- [Exercise goal]
What you return should be the lines of the data containing "Open", each in full.

- [Records for this exercise]
**********

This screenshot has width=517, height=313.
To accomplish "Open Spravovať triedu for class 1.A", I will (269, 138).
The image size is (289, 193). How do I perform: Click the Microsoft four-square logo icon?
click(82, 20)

**********

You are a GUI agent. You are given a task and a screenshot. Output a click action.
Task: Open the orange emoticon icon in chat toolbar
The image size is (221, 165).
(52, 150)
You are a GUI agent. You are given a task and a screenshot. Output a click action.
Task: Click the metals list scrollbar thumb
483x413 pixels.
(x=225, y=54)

**********

- [Solution]
To accomplish "Open Spravovať triedu for class 1.A", I will (269, 138).
Task: Open the orange emoticon icon in chat toolbar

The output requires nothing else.